**Trabajo requerido**
**1)** Enumera todos los nombres propios de lugares que aparecen en el relato de la visita a Don Pedro, sin repetir ninguno.
**2)** Responde, por favor, estas preguntas sobre el relato de la visita a Don Pedro:
(a) ¿Cuánto dinero recibe el taxista?
(b) ¿A qué altitud se encuentra Antigua?
(c) ¿Cuánto dura el trayecto a remo hasta la casa?
**3)** Escribe la continuación del relato de la visita a Don Pedro a partir de su última oración.

Unos dias con Don Pedro, sus siete hijos y los catorce perros 

Me bajo del tuc-tuc aún aturdido por el turbulento viaje. Más de cinco horas en dos chicken buses, viejos autobuses escolares americanos* reciclados, prácticamente el único transporte público existente en Guatemala. Desde Antigua, a 1.500 metros sobre el nivel del mar, estoy ahora a sólo unos metros de la costa del Pacífico. El taxista toma mis veinte quetzales y me deja frente a la mina de sal "La Criba", siguiendo las instrucciones de Marino, un amigo italiano que vive en este país desde hace más de treinta y cinco años. Tengo que ir a casa de Pedro, amigo suyo desde hace mucho tiempo, que vive con su familia en "condiciones muy humildes" frente a la playa, cerca de Paredón, un lugar conocido sólo por los surfistas que buscan olas por estos lares. Llamo a Pedro, me contesta una voz lejana, metálica, que me dice que vaya al embarcadero que hay detrás de la salina, que 'uno de los hermanos' vendrá a recogerme. Tomo el camino, estoy un poco tenso y tengo el estómago ligeramente revuelto. No tengo ni idea de adónde voy, me estoy dejando llevar completamente por la situación, aún estoy desconcertado por el viaje y cansado por la subida al impresionante Volcán de Fuego del día anterior.

 

 

 

 

Mientras camino entre las lonas negras y los charcos de las salinas, algunos trabajadores me saludan desde lejos en inglés y me llaman gringo. Pido información, me explican cómo llegar al embarcadero. Avanzo un poco más y me detienen dos niños, de unos diez u once años, un chico y una chica, en bicicleta. "¿Vas a casa de Don Pedro?" Me lo preguntan seriamente. En Guatemala se acostumbra a poner el apodo de "Don" a cualquier hombre de más de cincuenta años, por respeto. Sin demasiada confianza asiento con la cabeza, desconfiando de los chicos. Les sigo en silencio. Caminamos unos cientos de metros y llegamos a una pequeña abertura en el manglar, donde flotan algunas viejas barcas de madera. Ayudo a los dos (que descubro que se llaman Lester y Berenice) a cargar las bicicletas en el pequeño bote. Quince minutos de remo silencioso, sólo interrumpido por las pequeñas órdenes de Lester a su hermana: "más a la izquierda", "cuidado con el mástil". Desde unas decenas de metros en el agua ya se ve la casa. Dos grandes cabañas -una cerrada, dormitorio, y otra abierta, cocina- hechas de palos, tablones de madera y gruesas láminas de plástico negro conforman la vivienda de la familia de Pedro, en una lengua de arena entre la laguna y el océano. Me recibe una familia numerosa y sonriente: madre, padre y siete hijos, todos tan tímidos como bronceados.

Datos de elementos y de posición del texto
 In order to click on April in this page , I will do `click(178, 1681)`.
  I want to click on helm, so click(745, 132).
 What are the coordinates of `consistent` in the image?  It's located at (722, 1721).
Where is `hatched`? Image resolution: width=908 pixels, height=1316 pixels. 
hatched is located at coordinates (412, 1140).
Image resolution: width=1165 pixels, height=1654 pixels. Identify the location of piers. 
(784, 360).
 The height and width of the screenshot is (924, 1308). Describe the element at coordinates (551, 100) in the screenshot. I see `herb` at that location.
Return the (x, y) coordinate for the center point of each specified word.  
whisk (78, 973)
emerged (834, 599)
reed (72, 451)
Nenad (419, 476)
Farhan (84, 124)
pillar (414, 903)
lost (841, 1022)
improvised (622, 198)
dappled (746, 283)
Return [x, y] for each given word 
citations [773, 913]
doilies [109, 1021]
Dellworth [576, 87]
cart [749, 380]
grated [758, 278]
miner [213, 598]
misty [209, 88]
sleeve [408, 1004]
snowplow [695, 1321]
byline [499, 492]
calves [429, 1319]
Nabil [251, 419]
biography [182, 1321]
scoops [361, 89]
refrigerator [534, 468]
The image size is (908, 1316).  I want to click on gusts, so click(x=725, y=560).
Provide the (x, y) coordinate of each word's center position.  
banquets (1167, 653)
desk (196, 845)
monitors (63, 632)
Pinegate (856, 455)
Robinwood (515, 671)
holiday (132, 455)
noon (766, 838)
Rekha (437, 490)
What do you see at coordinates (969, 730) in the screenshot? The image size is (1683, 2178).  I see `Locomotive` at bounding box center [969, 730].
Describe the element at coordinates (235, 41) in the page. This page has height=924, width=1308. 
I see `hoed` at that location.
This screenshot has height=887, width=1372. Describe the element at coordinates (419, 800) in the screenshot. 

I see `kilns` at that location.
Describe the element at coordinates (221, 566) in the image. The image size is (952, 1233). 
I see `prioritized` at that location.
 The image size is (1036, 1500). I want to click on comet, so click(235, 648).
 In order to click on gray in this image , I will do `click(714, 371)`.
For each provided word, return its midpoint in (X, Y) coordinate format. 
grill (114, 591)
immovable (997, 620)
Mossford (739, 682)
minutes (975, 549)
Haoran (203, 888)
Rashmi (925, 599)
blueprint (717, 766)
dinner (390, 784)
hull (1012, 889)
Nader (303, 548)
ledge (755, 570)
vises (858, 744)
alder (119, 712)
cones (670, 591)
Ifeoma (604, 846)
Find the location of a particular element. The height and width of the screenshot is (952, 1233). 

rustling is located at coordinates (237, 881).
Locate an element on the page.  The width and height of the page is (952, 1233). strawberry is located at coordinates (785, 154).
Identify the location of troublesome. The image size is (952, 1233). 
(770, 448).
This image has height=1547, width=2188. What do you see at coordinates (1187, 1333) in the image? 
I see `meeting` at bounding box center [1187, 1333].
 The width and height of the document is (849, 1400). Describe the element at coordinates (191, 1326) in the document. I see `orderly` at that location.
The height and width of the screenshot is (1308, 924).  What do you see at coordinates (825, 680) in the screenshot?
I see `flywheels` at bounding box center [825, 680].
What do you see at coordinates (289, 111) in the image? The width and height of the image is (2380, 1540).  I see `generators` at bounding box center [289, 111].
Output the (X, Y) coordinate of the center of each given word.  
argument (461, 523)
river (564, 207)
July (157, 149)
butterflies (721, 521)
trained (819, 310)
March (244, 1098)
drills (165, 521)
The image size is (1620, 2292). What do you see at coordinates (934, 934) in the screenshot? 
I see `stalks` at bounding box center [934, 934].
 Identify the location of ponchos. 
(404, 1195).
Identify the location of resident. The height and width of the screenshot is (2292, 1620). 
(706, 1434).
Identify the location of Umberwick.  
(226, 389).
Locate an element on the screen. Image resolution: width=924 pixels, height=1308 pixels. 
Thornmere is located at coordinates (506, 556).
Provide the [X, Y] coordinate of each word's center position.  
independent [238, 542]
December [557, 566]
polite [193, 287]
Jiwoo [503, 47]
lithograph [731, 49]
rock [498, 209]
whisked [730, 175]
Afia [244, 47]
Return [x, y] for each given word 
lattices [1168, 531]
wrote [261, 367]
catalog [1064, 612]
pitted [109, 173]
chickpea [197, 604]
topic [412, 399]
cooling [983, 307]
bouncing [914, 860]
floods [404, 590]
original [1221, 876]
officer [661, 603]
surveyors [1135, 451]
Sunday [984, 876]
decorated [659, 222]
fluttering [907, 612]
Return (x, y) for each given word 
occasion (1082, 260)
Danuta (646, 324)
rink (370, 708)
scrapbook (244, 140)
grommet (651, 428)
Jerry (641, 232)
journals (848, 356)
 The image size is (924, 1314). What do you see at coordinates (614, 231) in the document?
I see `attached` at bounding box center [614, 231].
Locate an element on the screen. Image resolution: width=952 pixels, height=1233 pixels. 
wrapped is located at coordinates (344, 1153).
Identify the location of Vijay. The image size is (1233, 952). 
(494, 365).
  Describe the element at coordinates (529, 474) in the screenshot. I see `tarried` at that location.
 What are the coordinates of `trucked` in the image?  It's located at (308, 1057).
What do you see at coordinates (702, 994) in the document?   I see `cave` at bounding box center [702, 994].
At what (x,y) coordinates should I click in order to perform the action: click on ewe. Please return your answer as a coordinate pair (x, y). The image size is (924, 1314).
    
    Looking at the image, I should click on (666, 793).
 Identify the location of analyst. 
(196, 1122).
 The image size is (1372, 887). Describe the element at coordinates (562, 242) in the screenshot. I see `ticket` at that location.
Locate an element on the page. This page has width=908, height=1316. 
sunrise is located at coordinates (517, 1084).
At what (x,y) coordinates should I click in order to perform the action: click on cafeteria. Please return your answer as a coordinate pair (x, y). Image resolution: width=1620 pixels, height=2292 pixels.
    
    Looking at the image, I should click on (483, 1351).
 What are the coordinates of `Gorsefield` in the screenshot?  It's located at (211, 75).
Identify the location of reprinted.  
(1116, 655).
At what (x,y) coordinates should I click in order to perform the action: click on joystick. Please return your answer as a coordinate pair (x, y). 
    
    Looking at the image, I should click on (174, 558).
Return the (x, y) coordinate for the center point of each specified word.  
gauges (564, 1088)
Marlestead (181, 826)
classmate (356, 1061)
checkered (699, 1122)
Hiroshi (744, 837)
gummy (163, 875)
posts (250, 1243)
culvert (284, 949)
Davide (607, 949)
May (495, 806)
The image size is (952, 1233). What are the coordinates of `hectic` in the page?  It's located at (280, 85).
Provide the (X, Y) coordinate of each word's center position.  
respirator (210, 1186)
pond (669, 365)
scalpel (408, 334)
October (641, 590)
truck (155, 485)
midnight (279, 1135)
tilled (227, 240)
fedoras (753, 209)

**Respuestas del ejercicio**
**1)**
- Guatemala
- Antigua
- costa del Pacífico
- "La Criba"
- Paredón
- Volcán de Fuego

**2)**
(a) Veinte quetzales.
(b) A 1.500 metros sobre el nivel del mar.
(c) Quince minutos.

**3)**
Intercambio algunas bromas con Pedro, un sonriente caballero de unos sesenta años, con gorra de skater y sudadera con capucha, siempre dispuesto a bromear y comentar la pesca del día y el estado del mar. Su mujer, que ya me mira como una madre, se llama Juanita, es unos años más joven que Pedro y tiene visibles varices poblándole las piernas. Me aconseja que ponga mi mochila en un banco, para evitar que los perros orinen sobre ella, y me ofrece un plato de yuca (conocida en otras partes del mundo como mandioca o yuca, es un tubérculo que constituye una gran parte de la dieta de muchas poblaciones) y un café. Charlando, poco a poco me siento más a gusto. Me presento estrechando la mano de todo el equipo: Sofía, la más pequeña, con seis años y ojos de listilla; Lupita, que ya se comporta como una mujercita; Dionisio, conocido como Nicio, con su perenne mirada melancólica que rompe en una buena carcajada a cada chiste; Lua, la mayor y la más callada; Jairo, un dieciochoañero bien plantado tumbado en una hamaca. Y luego los dos que me habían acompañado: Lester, un chico muy listo y con un agudo sentido del humor, y Berenice, que no se deja pisar por nadie.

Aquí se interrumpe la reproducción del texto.